The theme of descending continues from the previous verse. The dew descends from Mount Hermon upon the mountains of Zion. Hermon, in the Ante-Lebanon range, is the highest point in the north of Palestine. Zion, in Judea, is far to the south. As in verse 2, in which the oil runs from the top of Aaron's head all the way down to the hem of his skirt, this is another "top to bottom" image. If we imagine Palestine aso a body, Hermon is at the "head," and the dew flows all the way down to Zion near the "feet," covering the whole land.
The word Hermon means "devoted" or "sanctified"—holy. It was another holy mountain, and it looks like one too. Its 9,000-feet-high peak is perpetually snowcapped and can be seen from miles away. It is a majestic mountain, picture-postcard perfect, a fitting place to represent God. (As an aside, some scholars think Hermon is the mount where Christ was transfigured, where He revealed His glory to His disciples.)
There is another good reason why David chose Hermon as the place from which the water descended down into Zion. Zion, of course, is a pointed, symbolic reference to the church of God. In Zion, members of the church are all brethren, and this dew, a metaphor for unity, symbolic of the Holy Spirit, descends down to us from the majestic heights of the holy mountain, representing the Head, Jesus Christ.
Richard T. Ritenbaugh
David ends this psalm by saying God commands the blessing of eternal life. Because this is a psalm about unity, unity must be something that we do in response to His command. When God commands something to be done, there must be some response to accomplish His word. God says in Isaiah 55:11 that He sends forth His word, and it does not come back to Him empty, unfulfilled, void. This does not mean that hocus-pocus, abracadabra, something gets done. It means a "work" begins and is accomplished, and God receives it back as a completed project. He commands and gives everything needed for the work to be done, and then someone must respond and do it, presenting it back to God as a finished work.
Unity is such a work, commanded by God. We must respond to His charge and give it back to Him as a finished work, or it will never happen! Unity is something we do in response to His command that it be. It is like many other godly works or acts that consist of God and us working together to produce them. Sanctification is one of these godly acts. God does something for us, usually far more than what we have to do or can do, but even what He does is not enough. We, then, must respond to His action and carry it through for it to be accomplished. He does not say, "You are saved!" and it is done. No.
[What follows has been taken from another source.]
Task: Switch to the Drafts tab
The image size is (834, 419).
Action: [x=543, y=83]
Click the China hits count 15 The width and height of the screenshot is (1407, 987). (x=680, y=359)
We have to respond to His command—His calling—repent, be baptized, continue in His way, overcome, grow, and endure to the end. Only through this whole process are we completely saved.
Unity works the same way. God sends His Spirit—His very nature, and power with whatever gifts we need to fulfill the process—and then we take up the burden of promoting, continuing, and finishing it. Only then will we have unity. A person can pray all he wants for God to unify the church, but if he is doing nothing to build it, it will never happen.